**CONSIGNE:**
Rédigez la suite du texte ci-dessous sur l'exposition professionnelle aux nanoparticules, en reprenant juste après sa dernière phrase.

Nanoparticules au travail : un danger pour nos poumons ?

D’ici 2020, on estime que près de six millions de travailleurs seront exposés à des nanoparticules sur leur lieu de travail. Or une nouvelle étude révèle que l’exposition à des doses potentiellement rencontrées en milieu professionnel déclenche des signes d’inflammation et de fibrose pulmonaires...

La pollution de l’air extérieur n’est pas l’unique source de nanoparticules potentiellement nocives pour notre santé. Certains métiers exposent aussi les travailleurs à leur inhalation. Exemple ? Les soudeurs professionnels. En effet, durant une classique soudure à l’arc électrique, les nanoparticules peuvent représenter jusqu’à 80% des particules émises dans les fumées dégagées. 

« Il y a deux ans, nous avions découvert des nanoparticules d’oxydes métalliques dans les poumons de soudeurs professionnels », indique Sophie Lanone, chercheuse Inserm. Ces dernières avaient été retrouvées au niveau de zones montrant des signes d’inflammation et un épaississement délétère (fibrose) de leurs tissus constitutifs. Ces nanoparticules seraient-elles donc responsables des inflammations et fibroses pulmonaires parfois observées dans cette catégorie professionnelle ? Pour en savoir plus, Sophie Lanone et ses collègues* ont voulu observer l’effet de ce type d’expositions professionnelles sur les poumons de souris.

Des souris exposées à des doses professionnelles

Pour mimer au plus près la réalité, les chercheurs ont donc choisi quatre types de nanoparticules d’oxydes métalliques représentatives de celles retrouvées dans les poumons des soudeurs professionnels : Fe3O4 (magnétite), Fe2O3 (maghémite), MnFe2O4 (jacobsite) et CrOOH (grimaldite). Ils les ont déposées dans la trachée des souris, une fois par semaine durant trois mois. 

Certaines souris en recevaient 5 microgrammes, soit une concentration représentative de celle à laquelle est exposée un soudeur professionnel, et d’autres 50 microgrammes mimant la dose d’exposition potentielle des personnes travaillant dans des usines de fabrication de nanoparticules d’oxydes métalliques. Car ces dernières sont aussi de plus en plus produites intentionnellement en usines pour les multiples propriétés qu’elles peuvent conférer aux produits de consommation courante : propriétés antibactériennes pour les emballages alimentaires, effets anti-agglomérants pour les produits en poudre, anti-UV pour les crèmes solaires...

**DONNÉES EXTRAITES:**
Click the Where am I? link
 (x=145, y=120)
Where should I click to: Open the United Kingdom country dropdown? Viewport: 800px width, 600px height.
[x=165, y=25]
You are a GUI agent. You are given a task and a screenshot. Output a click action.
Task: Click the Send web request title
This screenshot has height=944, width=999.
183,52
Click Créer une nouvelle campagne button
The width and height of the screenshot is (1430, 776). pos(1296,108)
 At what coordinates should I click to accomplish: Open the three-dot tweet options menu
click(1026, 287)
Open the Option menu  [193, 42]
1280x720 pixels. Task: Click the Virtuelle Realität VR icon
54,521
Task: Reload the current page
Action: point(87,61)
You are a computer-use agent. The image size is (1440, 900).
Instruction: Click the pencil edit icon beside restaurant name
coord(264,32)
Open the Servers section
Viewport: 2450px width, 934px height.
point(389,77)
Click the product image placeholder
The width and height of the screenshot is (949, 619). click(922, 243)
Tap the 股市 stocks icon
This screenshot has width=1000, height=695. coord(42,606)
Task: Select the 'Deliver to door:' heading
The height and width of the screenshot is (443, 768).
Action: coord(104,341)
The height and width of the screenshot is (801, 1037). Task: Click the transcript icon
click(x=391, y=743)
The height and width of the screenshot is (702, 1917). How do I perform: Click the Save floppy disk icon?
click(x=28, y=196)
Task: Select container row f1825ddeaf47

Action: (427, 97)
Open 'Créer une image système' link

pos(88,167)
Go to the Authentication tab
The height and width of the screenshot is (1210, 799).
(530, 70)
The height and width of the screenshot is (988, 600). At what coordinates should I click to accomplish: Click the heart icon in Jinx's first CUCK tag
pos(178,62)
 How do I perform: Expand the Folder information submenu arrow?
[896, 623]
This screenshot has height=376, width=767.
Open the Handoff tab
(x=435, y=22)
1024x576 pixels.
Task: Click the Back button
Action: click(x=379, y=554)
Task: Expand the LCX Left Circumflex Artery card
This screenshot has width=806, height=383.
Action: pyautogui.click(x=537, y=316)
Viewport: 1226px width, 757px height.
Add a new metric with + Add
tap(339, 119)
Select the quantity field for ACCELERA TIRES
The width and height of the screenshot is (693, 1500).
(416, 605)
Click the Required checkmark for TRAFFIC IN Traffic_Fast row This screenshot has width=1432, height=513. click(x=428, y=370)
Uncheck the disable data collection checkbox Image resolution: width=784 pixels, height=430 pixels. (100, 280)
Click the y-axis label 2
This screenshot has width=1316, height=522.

**RÉPONSE ATTENDUE:**
Un effet « pro-fibrosant » et inflammatoire

Une fois les trois mois écoulés, l’équipe a observé de près les poumons des souris soumises à ce « régime ». Chez celles ayant reçu des doses répétées de 5 microgrammes de MnFe2O4 et CrOOH, le tissu pulmonaire entourant les bronchioles était presque deux fois plus épais que chez les rongeurs témoins... Chez les souris soumises à des doses répétées de 50 microgrammes, la situation était encore plus alarmante. En effet, hormis le Fe2O3, les trois autres nanoparticules ont généré un épaississement quatre fois plus élevé que chez les souris témoins touchant aussi les tissus entourant vaisseaux sanguins et alvéoles pulmonaires... le tout avec une inflammation du tissu de soutien situé entre les parois des alvéoles. 

« Pour la première fois, notre étude démontre que l’exposition répétée aux nanoparticules à des doses rencontrées en milieu professionnel sont potentiellement dangereuses pour les poumons », résume Sophie Lanone. Son équipe mène désormais des recherches pour élucider les mécanismes sous-jacents. En attendant, cette nouvelle étude milite pour la mise en place rapide de valeurs limites d’exposition réglementaires dédiées aux nanoparticules en milieu professionnel. 

Note

* unité Inserm 955 (Créteil), Laboratoire de Physique des Solides (Orsay), UMR-S1124 (Paris), Universités Paris Descartes et Paris Est Créteil, Laboratoire de Chimie de la Matière Condensée de Paris, CHU Henri Mondor et Centre Hospitalier Intercommunal de Créteil.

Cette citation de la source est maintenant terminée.